We braced ourselves for the inevitable crash into a tree but the car seemed to stay on the curving driveway. Suddenly we realized someone was stealing our car. Without hesitation the guys handed us the children, hopped into the other car, and started in hot pursuit of the culprit.
Meanwhile, I called the police. In those days the church leased cars for the ministry and someone had gotten a good deal on these French Peugeots. No one in Kentucky, including us, had ever heard of a Peugeot. You couldn’t understand where the lights, wipers, heater, or anything was on the thing without the manual in your hand. Ours, naturally, was a lemon. We took the car to the shop so many times the mechanics started cursing and tried to hide the minute my husband walked through the door.
The car got great gas mileage, though, but you felt like you had to push it up every incline. No matter how many times we had work done on the car, it still made this annoying, clinking clanking sound. To make matters worse we had spilled a gallon, fresh from the cow, of whole milk in it so the smell was a bit overwhelming. Some in the church had affectionately nicknamed it a trashcan on wheels. This poor thief had definitely picked the wrong car to steal.
The conversation with the police started off poorly and went downhill from there.
Me: “Someone has just stolen our Peugeot.”
Police: “Your what?
Me: “Our Peugeot!”
Police: “Your poodle?”
Me: “No, no! Our Peugeot! It’s our car. It just happened on Highway 190.”
I just about had them convinced when I blurted out, “And two men dressed up like Zorro are chasing it.”
Police: “Sure lady. Call us back when you sober up!”
Meanwhile the two Zorros had chased the Peugeot off the road. When they caught up with the teenage bandit, the windshield wipers were going and the lights were blinking. The poor kid couldn’t figure out how anything worked. He hung his head out the window in the below freezing weather and gasped for air because of the smell.
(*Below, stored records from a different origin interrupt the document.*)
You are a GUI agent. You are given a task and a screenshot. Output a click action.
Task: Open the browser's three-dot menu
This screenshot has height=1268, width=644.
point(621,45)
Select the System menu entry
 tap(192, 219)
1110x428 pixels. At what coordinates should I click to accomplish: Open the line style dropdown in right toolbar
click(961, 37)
I can only imagine what he thought when two masked men in black capes hopped out of the car following him, waved their plastic swords and said, “Unhand that car, you cad!” He was so shocked he stumbled out of the car, tripped, and tumbled down a hill, slamming into the side of a big doghouse. Then he quickly got up and vanished in the moonlight.
The guys had just reached the driveway when they heard the police sirens. As they stopped, the police pulled their guns and shouted into a bullhorn, “Step out of that car!” Evidently someone at police headquarters had taken me seriously. The two Zorros got out of their cars. After the police stopped laughing, the Zorros gave them a description of the teen, then it was off to the police station to fill out a report. Quite a sight they were, all dressed in black, little plastic swords on their sides, and tiny fake mustaches painted on their upper lips. Things got even funnier when my Zorro had to list his profession as pastor.
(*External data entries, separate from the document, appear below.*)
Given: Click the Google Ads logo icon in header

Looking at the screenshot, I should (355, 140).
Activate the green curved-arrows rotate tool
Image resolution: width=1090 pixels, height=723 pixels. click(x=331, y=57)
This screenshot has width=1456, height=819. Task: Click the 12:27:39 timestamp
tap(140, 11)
We’ve been to hundreds of church socials over the years but I think this was the most memorable. The teen was caught and, ironically, he was the son of a preacher. When the dad found out Zorro was a minister, he called. “You know how it is in ministry,” he said. “You don’t have time to spend with your kids.”
Yes, we knew. Being in ministry ourselves, we observed how many neglected their families in the name of serving God. The philosophy that if we serve God, he will automatically take care of our families doesn’t work. God gave us our families and expects us to nurture and care for them. This incident was a wake-up call for us.
That pastor vowed to spend more time with his son. We promised ourselves we’d spend more time with our children, too. After all, we wouldn’t want them to be chased on some moonlit night by two Zorros on mountainous roads in the middle of winter.